Tax Reforms: Touching on tax reforms, the report also urged making amendments to the Income Tax Ordinance 2001 and Sales Tax Act 1990 to limit the discretionary power of the Federal Board of Revenue and improve administration, auditing system and tax refunds system. It also emphasised the need for simplifying the tax system and tax administration by creating one-window cells for tax registrations at the sub-national level to cater to all taxes and unifying NTN and GST registration to one Tax Registration Number through amendments to the Income Tax Ordinance 2001 and the General Sales Tax Act 1990. It also demanded that tax laws be modified to include deadlines for speedy disposal of pending and new court cases.
Agricultural and Rural Markets: The study also looked into measures to improve transport efficiency and storage facilities. It declared that private storage activity needs to be encouraged and space needs to be made available for warehouses. Moreover, good storage facilities will hopefully provide much needed hedging opportunities to farmers and facilitate the development of forward ad futures contracts with banks and open exchange markets.
With regards to packaging, it underscored that farmers need to be trained in packaging the agricultural produce and loading or unloading in order to minimise damage to perishable goods. As a bid to encouraging private sector involvement, it urged the ministry of food and agriculture to focus on repealing the Agriculture Produce Markets Act 1939 and replacing it with more updated and market friendly set of rules that allow small private farmers to sell their produce directly.
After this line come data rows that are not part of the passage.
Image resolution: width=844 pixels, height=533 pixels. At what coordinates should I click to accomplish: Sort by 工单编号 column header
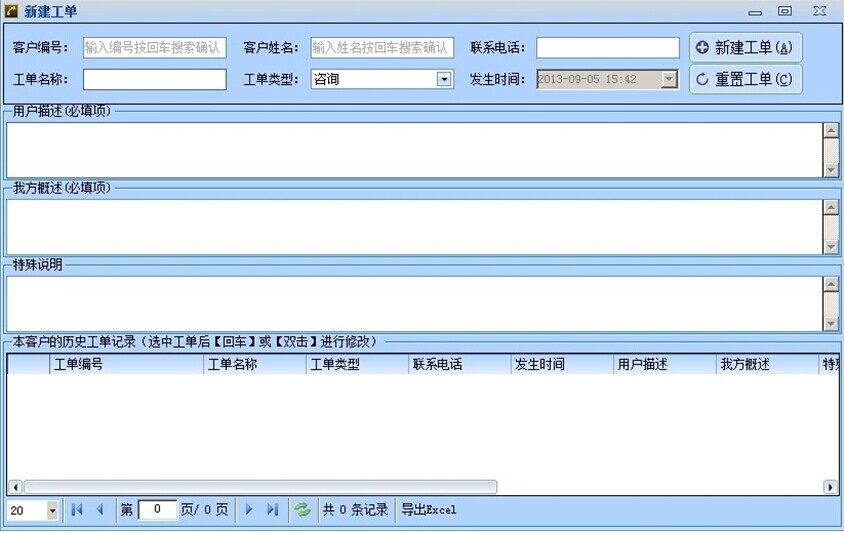[126, 364]
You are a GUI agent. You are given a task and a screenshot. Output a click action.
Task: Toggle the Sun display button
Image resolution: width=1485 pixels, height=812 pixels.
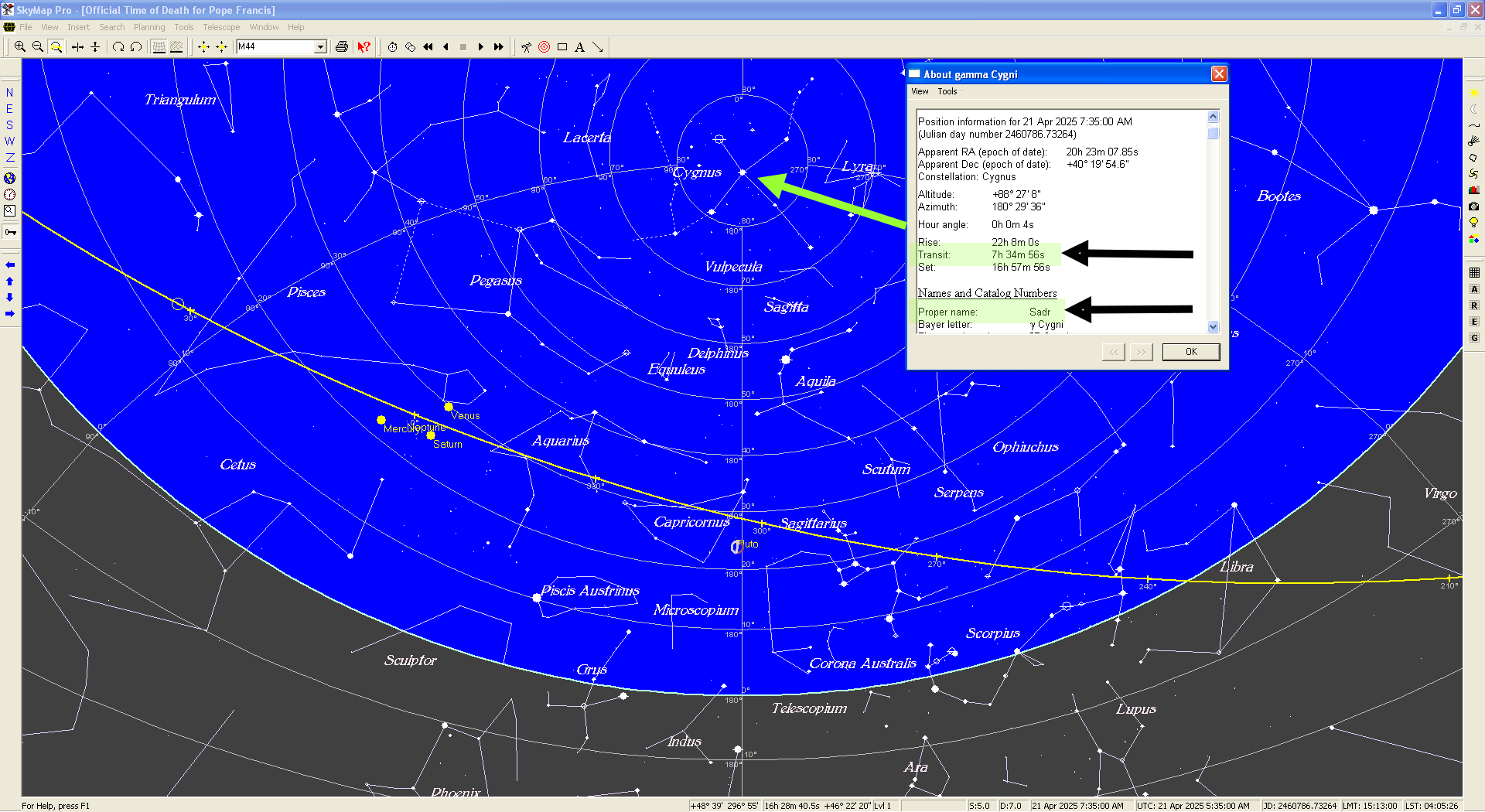pyautogui.click(x=1474, y=93)
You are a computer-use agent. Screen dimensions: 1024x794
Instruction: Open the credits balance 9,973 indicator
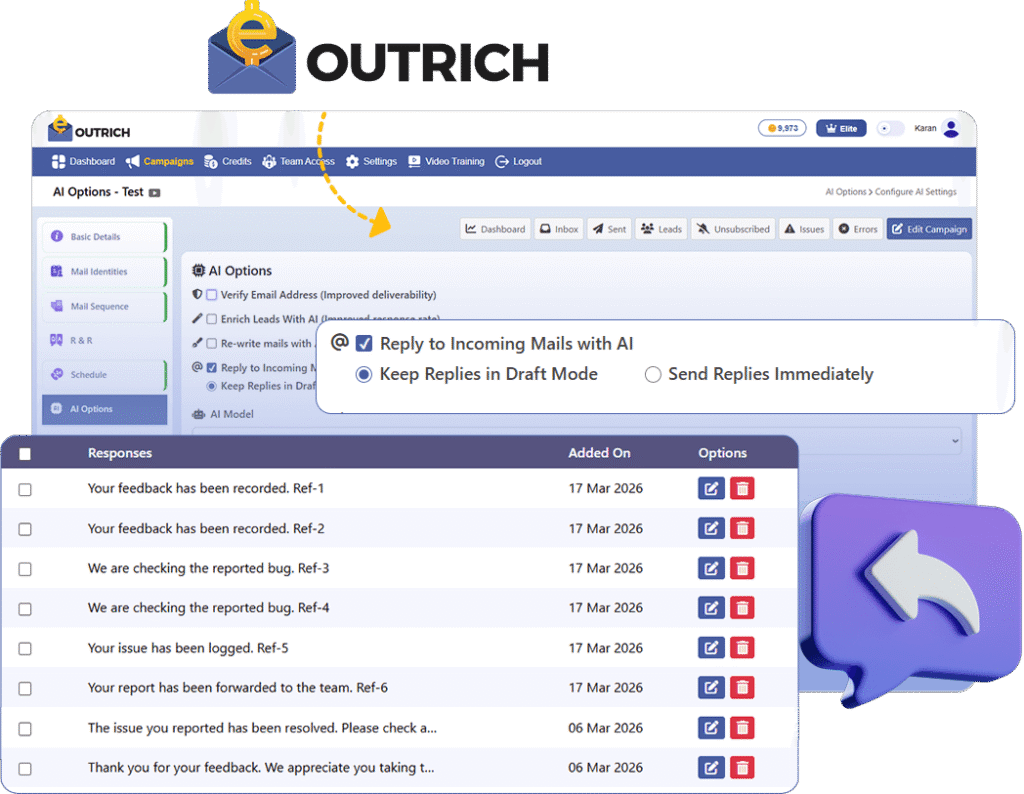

Trading Processes: Given the current proposals by the Strategic Trade Policy Framework 2009-12 which focus on looking at specific industries and businesses to develop for international trade with some changes suggested for overall facilitation of importing and exporting. Focusing on land clearing facilities, the report pointed out that with only 1,046 km of coastline, Pakistan needs to establish dry ports to effectively handle import and export.
These dry ports can reduce administrative delays and provide more capacity than otherwise available in inland cities. Regarding the enforcement of contracts, the report claimed that Pakistani businessmen consistently state that the current state of courts is one of the key constraints to investment. The national judicial policy (2009) has tried to bring justice to the local level besides the provincial and federal levels. The new policy aims to guarantee independence of judiciary, clear backlog of cases and reducing corruption. Some further measures may be taken to improve the situation.
With regards to the establishment of commercial courts, the authors of the report stated that a specialised environment for firms to deal with their problems was necessary. These courts can either be set up as separate entities or as a separate chamber in the existing courts.